From the listing below, extract every line containing "computer".

<<<<

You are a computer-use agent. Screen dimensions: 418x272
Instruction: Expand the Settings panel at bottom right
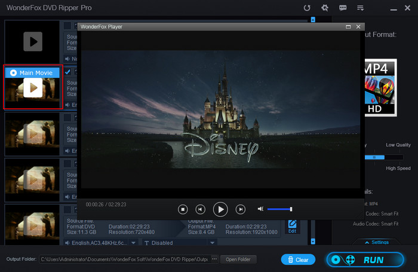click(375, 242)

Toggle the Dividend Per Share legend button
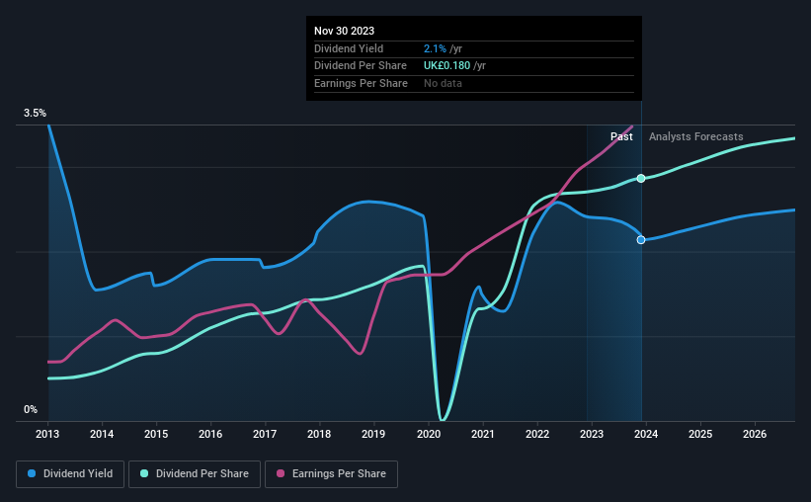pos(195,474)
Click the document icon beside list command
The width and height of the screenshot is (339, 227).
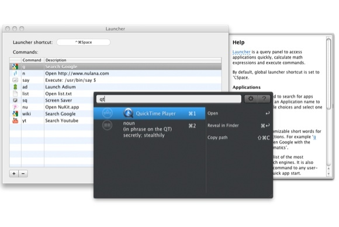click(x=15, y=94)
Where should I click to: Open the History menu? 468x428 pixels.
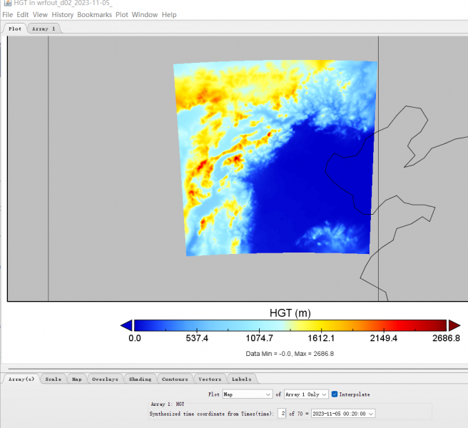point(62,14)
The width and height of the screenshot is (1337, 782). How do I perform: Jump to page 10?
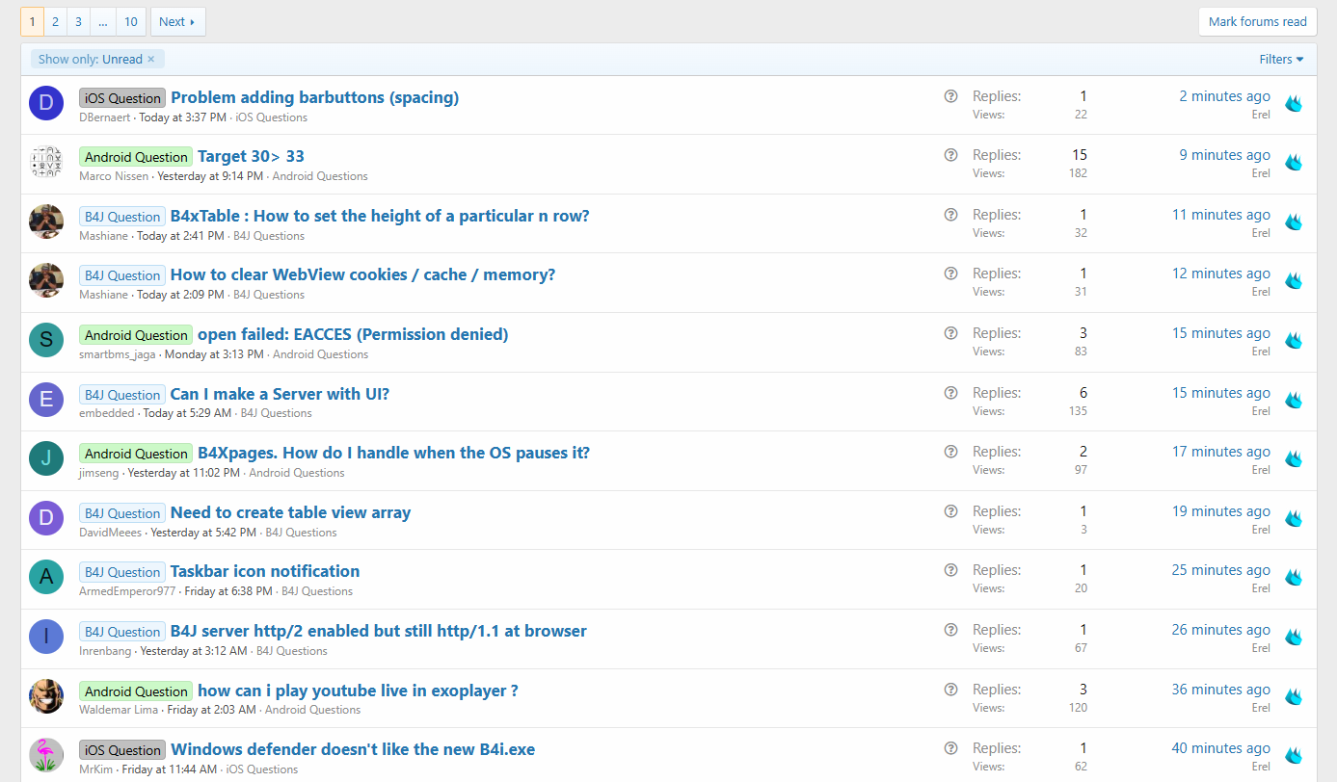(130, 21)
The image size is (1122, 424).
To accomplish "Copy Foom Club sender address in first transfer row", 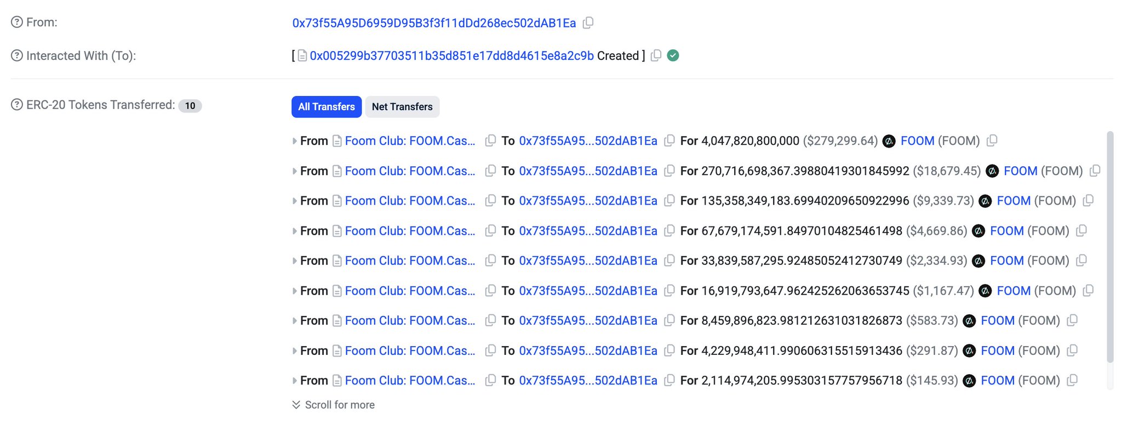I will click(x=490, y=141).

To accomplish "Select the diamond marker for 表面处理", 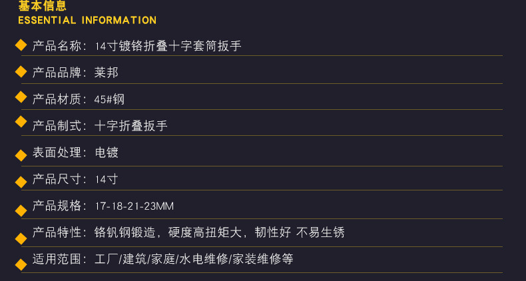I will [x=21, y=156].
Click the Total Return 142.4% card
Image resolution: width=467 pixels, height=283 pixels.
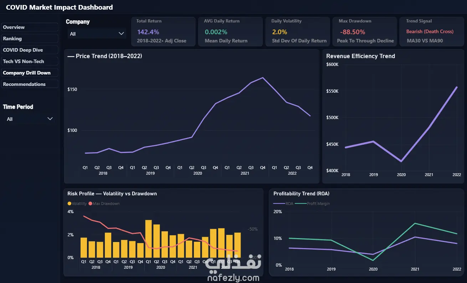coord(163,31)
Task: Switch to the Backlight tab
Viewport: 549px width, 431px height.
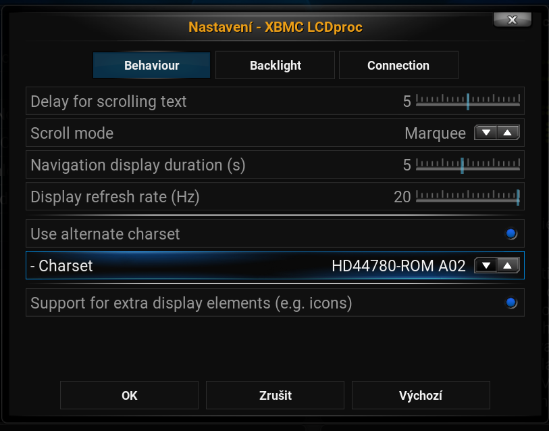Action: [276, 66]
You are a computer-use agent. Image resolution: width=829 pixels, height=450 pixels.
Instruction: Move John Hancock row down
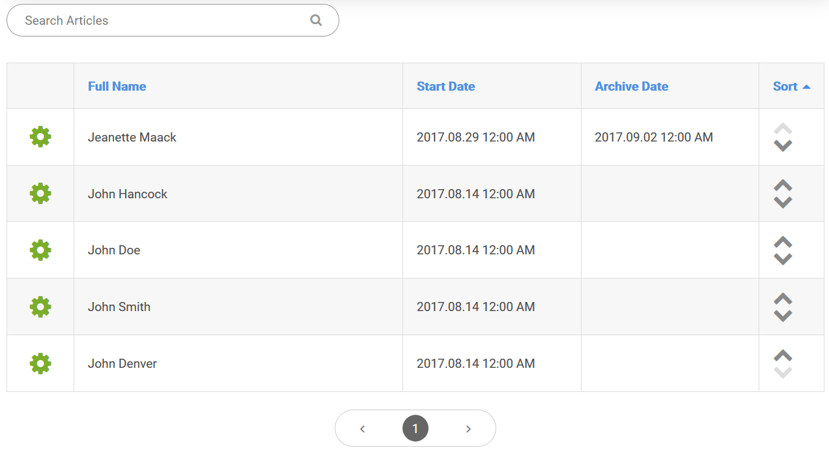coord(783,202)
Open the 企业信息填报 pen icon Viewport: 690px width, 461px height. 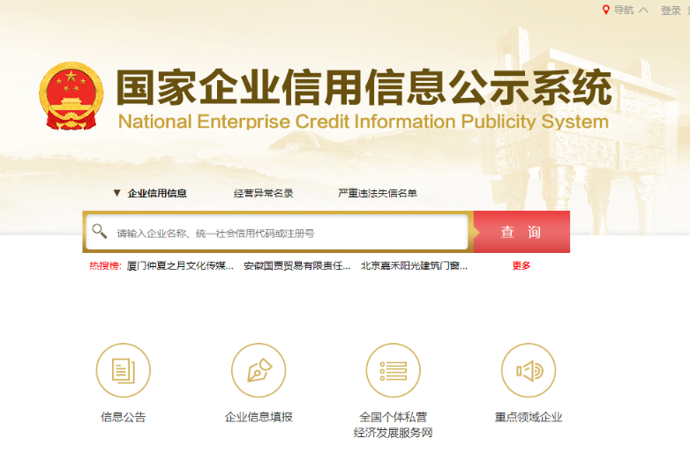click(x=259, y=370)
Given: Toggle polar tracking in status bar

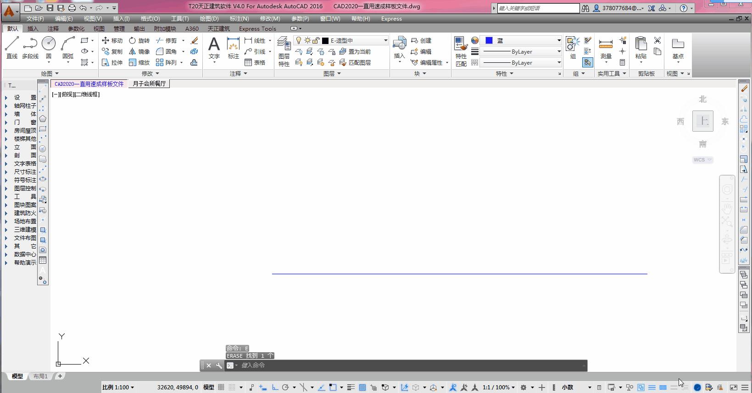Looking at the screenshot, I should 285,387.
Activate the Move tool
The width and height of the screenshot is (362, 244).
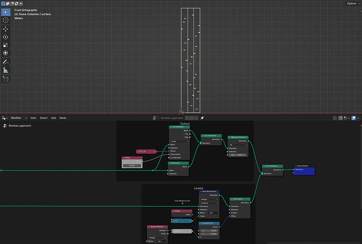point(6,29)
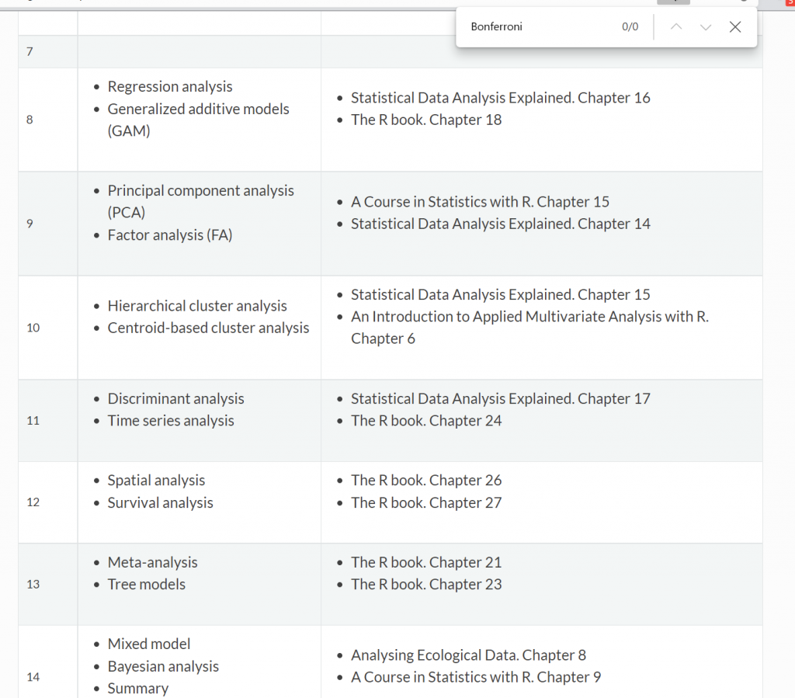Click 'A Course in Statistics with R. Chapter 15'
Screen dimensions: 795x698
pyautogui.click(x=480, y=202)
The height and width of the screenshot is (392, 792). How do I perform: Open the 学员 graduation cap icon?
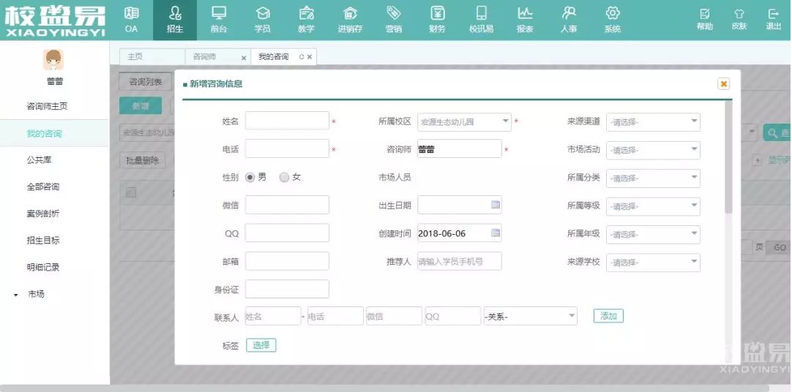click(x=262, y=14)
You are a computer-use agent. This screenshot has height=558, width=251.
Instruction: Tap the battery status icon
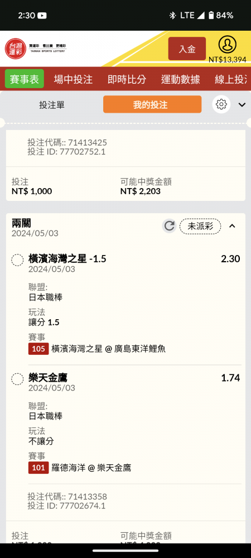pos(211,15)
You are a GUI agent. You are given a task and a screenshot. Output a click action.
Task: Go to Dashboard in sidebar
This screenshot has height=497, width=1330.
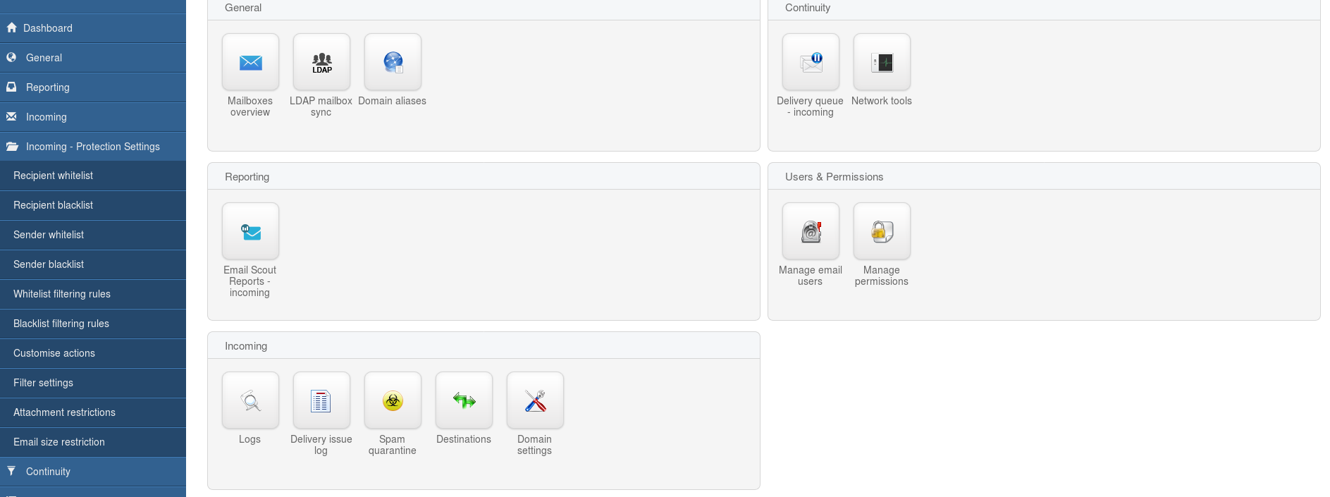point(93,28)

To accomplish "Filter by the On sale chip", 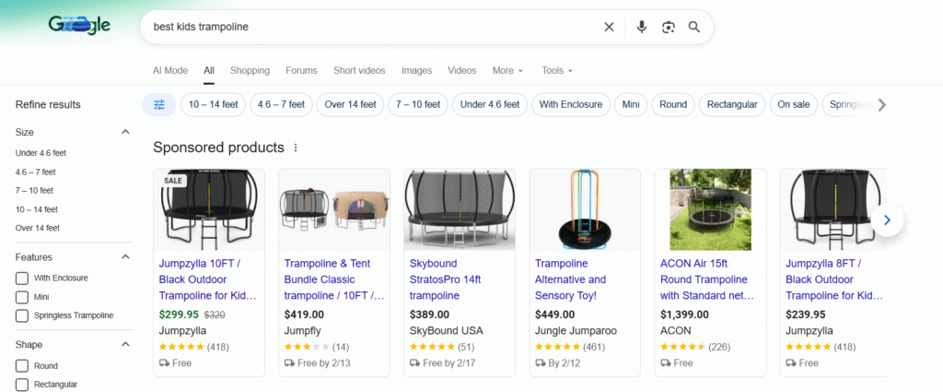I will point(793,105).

>>>>

Answer to the problem —
You are a computer-use agent. Screen dimensions: 418x272
You are a computer-use agent. Image resolution: width=829 pixels, height=450 pixels.
You are a computer-use agent. This screenshot has height=558, width=251.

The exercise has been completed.